There is, too, the little matter of Manchester being – along with Birmingham – the largest of the English cities outside of London. Its citizens – who, therefore, continue to form the core of those who follow United and its cross-city rivals Man City – have always been better off economically than the “poor” working class Scousers who made their living on the docks by the River Mersey.

In fact, in the seventies, when jobs on the docks started to dry up when the City of Liverpool’s reputation as an international port began to wane, football was all the Scousers could turn to for solace. Whatever United fans thought of themselves as being followers of England’s most glamorous club, they surely did not have the silverware to back up their claims.
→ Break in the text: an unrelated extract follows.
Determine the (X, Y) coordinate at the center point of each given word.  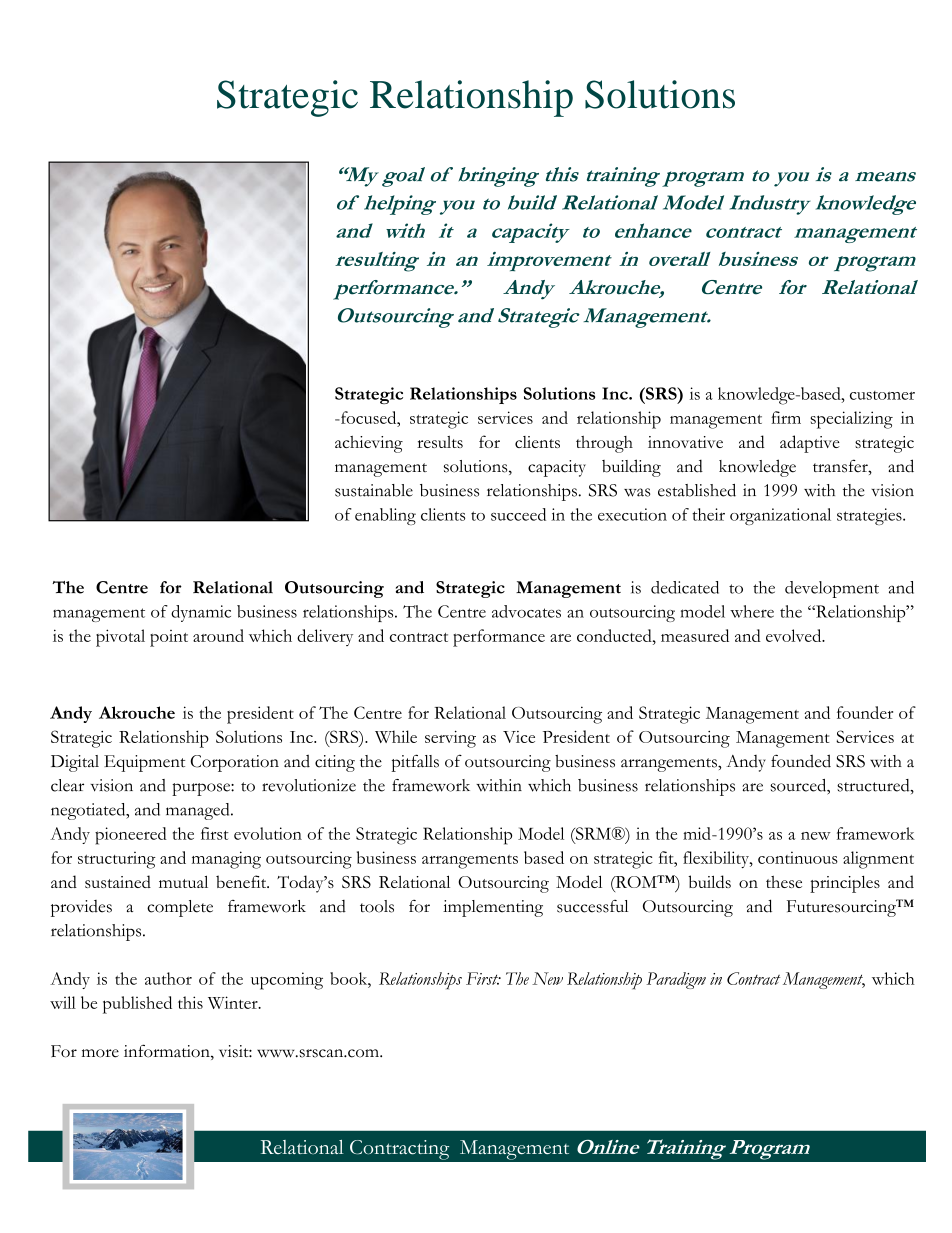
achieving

In fact, the closest Liverpool FC rival in terms of number of league titles won was London’s Arsenal FC. Across town, Everton were the poor relations who made their emotions felt whenever they squared up to Liverpool in the local derbies. United? Just another game of the season…

By 1977, Liverpool was really becoming the toast of not only England but also the rest of Europe. Winning the league and FA Cup double was difficult enough – only 4 clubs had actually done so since the nineteenth century – but by the spring of this year, Liverpool was closing in not only on the double but was also in the finals of the European Cup. The majority of Liverpool fans – along with many neutrals – were, naturally, excited by the prospect of an English club winning the “treble” for the first time ever!
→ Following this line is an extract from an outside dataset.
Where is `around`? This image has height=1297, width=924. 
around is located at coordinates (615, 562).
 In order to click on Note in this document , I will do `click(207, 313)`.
By late April, the league title was already in the bag. Liverpool then headed off to Wembley for the FA Cup Final against – you guessed it – Manchester United. This was a rather touchy season for Liverpool. It was blazing a trail few clubs – at least, in those days – could ever hope to emulate; but fans of the club also knew this was the last season they would ever see superstar Kevin Keegan in the famous all-red of Liverpool. Everyone wanted the treble!

At the end of 90 minutes of FA Cup Final football, though, Liverpool captain Emlyn Hughes was in tears after United cheekily won, 2-1. The dream of the treble was – at least, for that season – no more. If there ever was a season for Liverpool fans to start hating United, it was this one!

If it was any consolation, Liverpool shook off the disappointment from missing out on the FA Cup by beating German side Borussia Monchengladbach, 3-1, in the finals of the European Cup in Rome a few days later. By doing so, Liverpool became – ironically – only the second English club side after Manchester United to have won the most coveted of European trophies.

In the succeeding years, United continued to be no more than a minor irritant to Liverpool even after that classic FA Cup loss. In fact, Liverpool’s attention was more focused on the brewing rivalry with this little club Nottingham Forest – then managed by Brian Clough – which had the utter gall to pry the European Cup away for two successive seasons from Liverpool’s fingers.

In the eighties, despite doomsday predictions that its successes – started by the legendary Bill Shankly in the sixties – would eventually end, Liverpool continued to be the dominant force in English football. Strange as it may sound, even though Liverpool continued to collect silverware after silverware, few games against United went in Liverpool’s favor.

Liverpool fans were philosophical – if irritated – by the games lost to United. It was, like, “Let them win the games; we collect the trophies.” Each loss – or frustrating draw – made the next encounter with United all the more anticipated; if just so Liverpool could even things up between the two clubs.

The rivalry really started to turn sour when the Ferguson era – in the nineties – began to reap trophy after trophy for United. That the Manchester United era began after three decades of Liverpool preponderance and coincided with utter barrenness was too bitter a pill to swallow for many a Liverpool supporter. Not that many Liverpool fans will openly admit it; but the truth of the matter is that the rivalry is so much more bitter on the side of the Mersey.

My guess is that many Liverpool fans feel that United continues to keep its fingers firmly clasped on what they regard as something that belongs to them; and every United success fuels the already volatile frustration from waiting for the pendulum to swing back their way.